During the 19th Makerere University Business School Economic Forum, held on October 25, 2017 to discuss the 2016/17 Uganda National Household Survey (UNHS) findings released by Uganda National Bureau of Statistics (UBOS), a spate of observations pointed to the conclusion that middle income aspiration for Uganda is unlikely.

Dr. Madina Guloba, a Research Fellow with the Economic Policy Research Centre (EPRC) argued that the inconsistent and non-incremental investments such as dispensing of money to SACCOs will not turn around the economy.

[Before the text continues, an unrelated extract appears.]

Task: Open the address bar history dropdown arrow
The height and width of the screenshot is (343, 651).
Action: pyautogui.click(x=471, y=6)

She added that middle income which is a summation of GDP per capita for households, could be attained by addressing the persistent inequalities which have left regions such as Karamoja stagnated despite having vast NGO activities.

“Redistribute resources to address multifaceted vulnerabilities arising from climate change, poverty, school attainment and economic shocks, “she said.

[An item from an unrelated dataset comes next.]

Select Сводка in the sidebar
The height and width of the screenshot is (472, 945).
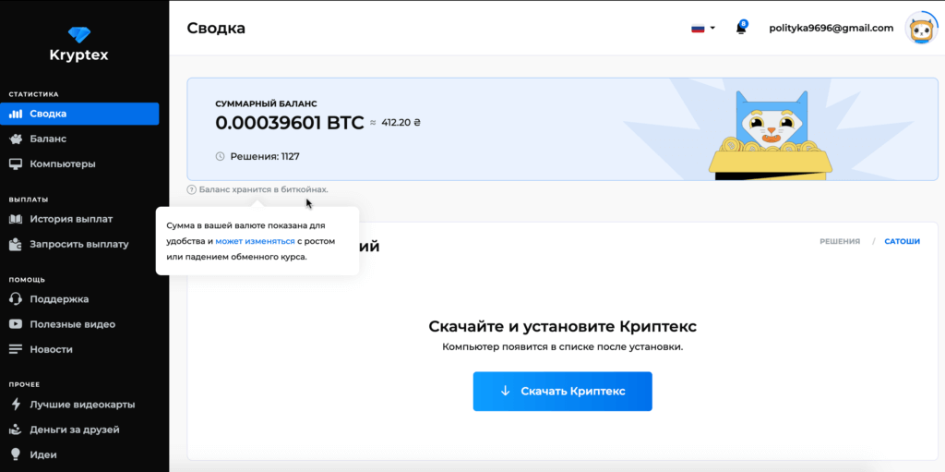pos(48,114)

Economic Forum mubs 17 oct

Joseph Muvawala, the Executive Director National Planning Authority (NPA) said basing on the look of things, the middle income status could not be attained as stipulated since Uganda continues to be characterized by inadequate implementation of policies and low appreciation of local content.

Commenting on the biting poverty in Busoga sub region where he hails from, Muvawala blamed sugarcane growing which he said deters intercropping of food crops. He also condemned the collapse of cooperatives and called for creation of markets for other crops other than sugarcane to uplift people’s livelihoods.

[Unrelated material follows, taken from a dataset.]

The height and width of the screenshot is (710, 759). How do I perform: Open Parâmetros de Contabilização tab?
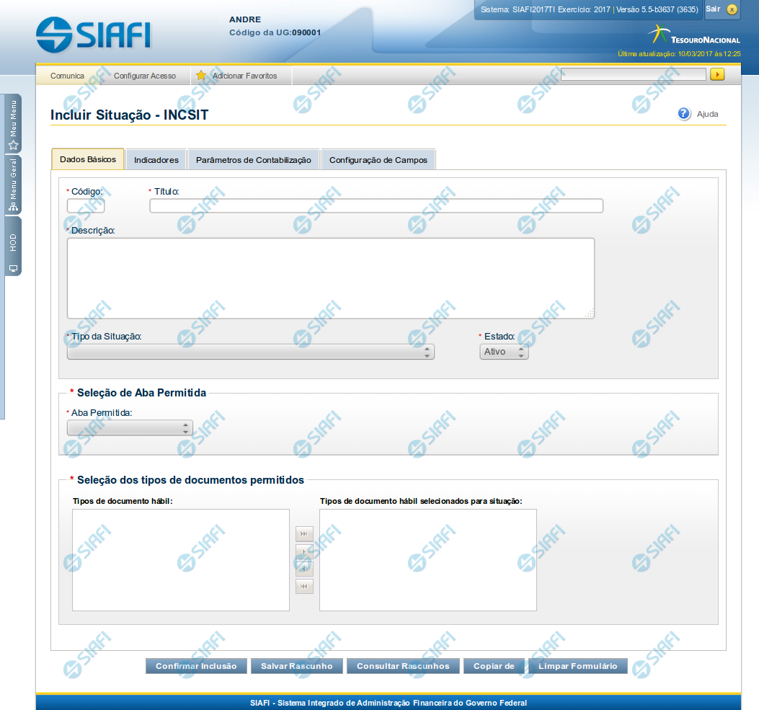coord(253,160)
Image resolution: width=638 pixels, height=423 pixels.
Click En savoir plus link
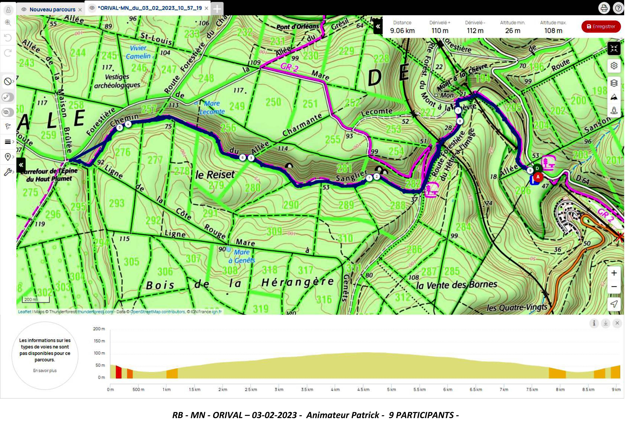(x=45, y=371)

Member of Parliament for Hoima Municipality, Lawrence Bategeka decried the rate of dependence amongst Ugandans whose country as well heavily depends on foreign aid. This he says makes citizens a liability hence deterring middle income aspiration.

However, Prof. Waswa Balunywa, the Principal Makerere University Business School said there was an enabling environment for people to work and raise their incomes. He warned that the major challenge was mediocrity amongst certain segments of the population.
“The major setback are people who want to survive on peanuts which is a wrong signal,” he said.

Vincent Ssennono, the UBOS Principal Statistician, presented the UNHS findings for 2016/17. The findings indicate increased proportion of Ugandans living in poverty from 19.7 percent in 2012/13 to 27 percent in 2016/17. The rise means an estimated 10 million Ugandans today live in poverty.